The belief in the power of individuals guides our work. Yes, our focus is on shaping energy policy, but in reality, it has always been about advancing individual freedom for wide social benefits.

IER elucidates the history and operation of free energy markets relative to those structured by government intervention. Upon this record, IER favors public policies advancing energy entrepreneurship and choice, while critiquing and opposing regulatory programs such as differential taxation, price controls, import restrictions, usage edicts, and public grants.

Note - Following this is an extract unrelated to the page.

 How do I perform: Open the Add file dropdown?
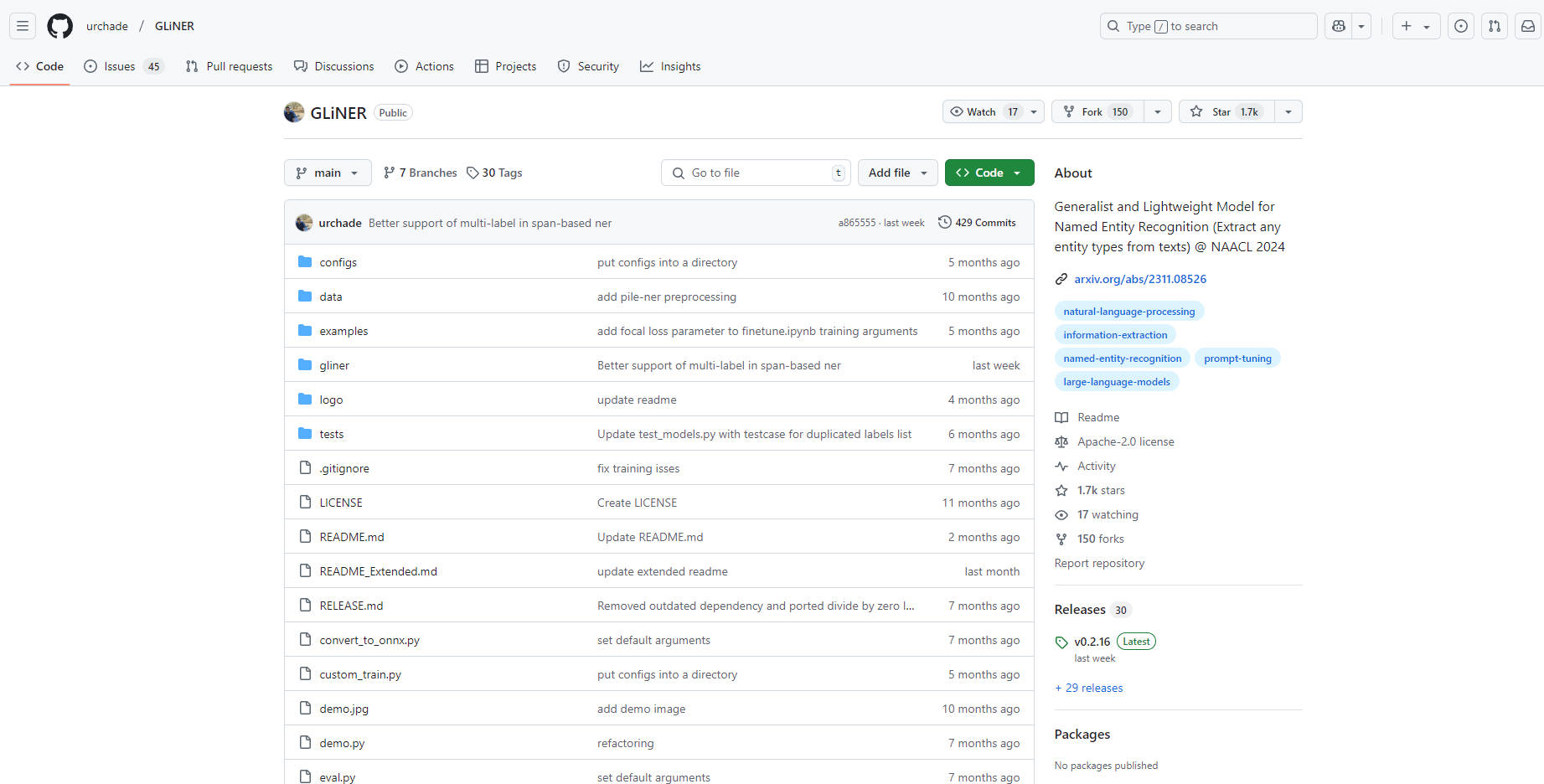coord(897,173)
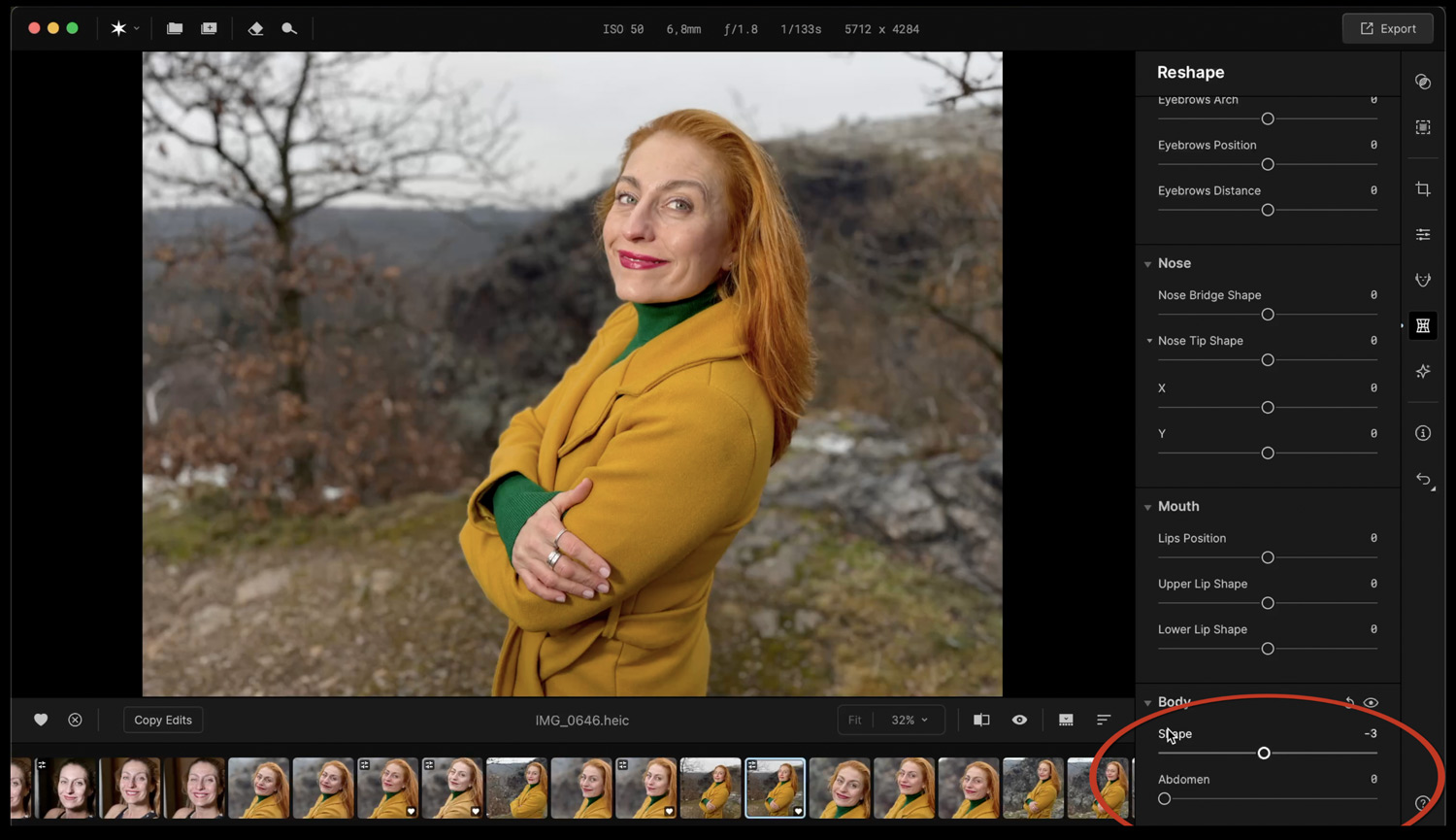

Energy markets today are heavily politicized without the best interests of producers, consumers, and taxpayers in mind. That needs to change, in order to reduce energy prices, improve energy reliability, and shrink government spending and associated debt. Energy choices should involve voluntary exchange between consenting adults, with the rule of law discouraging and rectifying instances of force and fraud. Neutral government would be confined to its core responsibility of protecting individual rights.

Terms that describe IER’s positions are free market, classical liberal, or libertarian. This think tank is beholden to no particular energy, industry, or company.  In this context, IER can be characterized as pro-consumer, pro-entrepreneur, and pro-taxpayer.

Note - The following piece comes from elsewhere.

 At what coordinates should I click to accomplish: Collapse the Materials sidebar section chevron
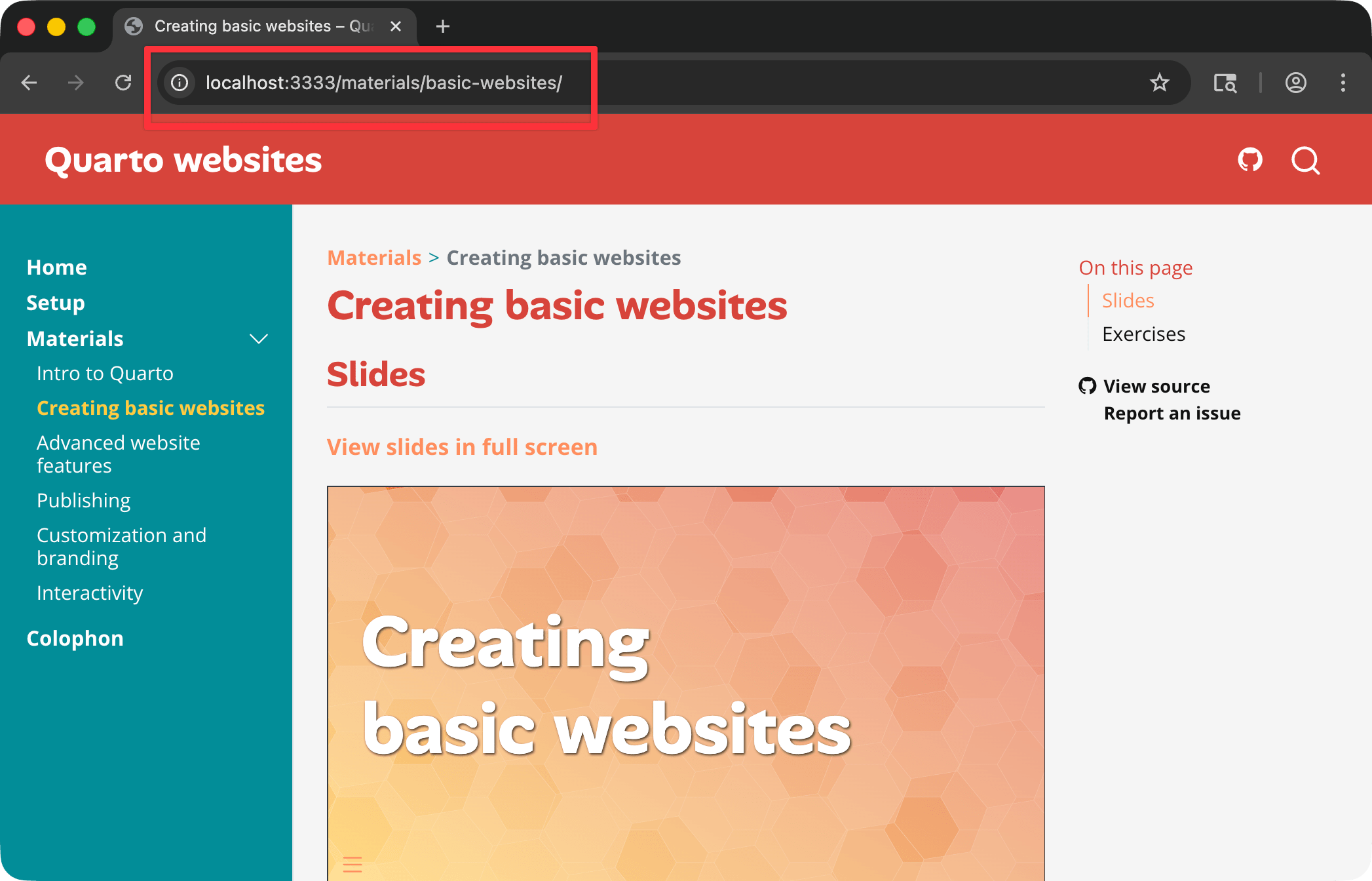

At the IER website, the following description of the institute is provided.

The Institute for Energy Research (IER) is a not-for-profit organization that conducts intensive research and analysis on the functions, operations, and government regulation of global energy markets. IER maintains that freely functioning energy markets provide the most efficient and effective solutions to today’s global energy and environmental challenges and, as such, are critical to the well-being of individuals and society.

 

A Principled Organization

IER has earned a solid reputation for its scholarly approach to energy analysis and free-market energy and environmental policy. IER’s perspective is predicated on:

Free Markets: History shows that private-property rights, market exchange, and the rule of law have resulted in affordable energy, improved living standards, and a cleaner environment.

Objective Science: Public policy, particularly in the environmental area, should be based on objective science, not emotional or improbable scenarios that invite wealth-reducing government activism, which often impairs society’s resilience in the face of change.

Efficient Outcomes: The welfare of energy consumers, energy producers, and taxpayers can and should be considered together.

Impartial, Unbiased Analysis: Government policies should be predictable, simple, and technology-neutral. This approach will spur capital formation in the energy industry and promote technological innovation.

Public-Policy Tradeoffs: Policies that attempt to correct “market failure” in energy markets must be tempered with the reality of “government failure.” It is inappropriate to compare idealized government actions with real-world market outcomes. Government policies are implemented by politicians and bureaucracies, not by unbiased and informed experts.

Issues: The Biden Administration’s whole of government approach to energy and climate has put politics over consumers and taxpayers. Duplicating the grid and the transportation network with inferior energies and products is not only wasteful. It creates government dependency and political paralysis going into the future.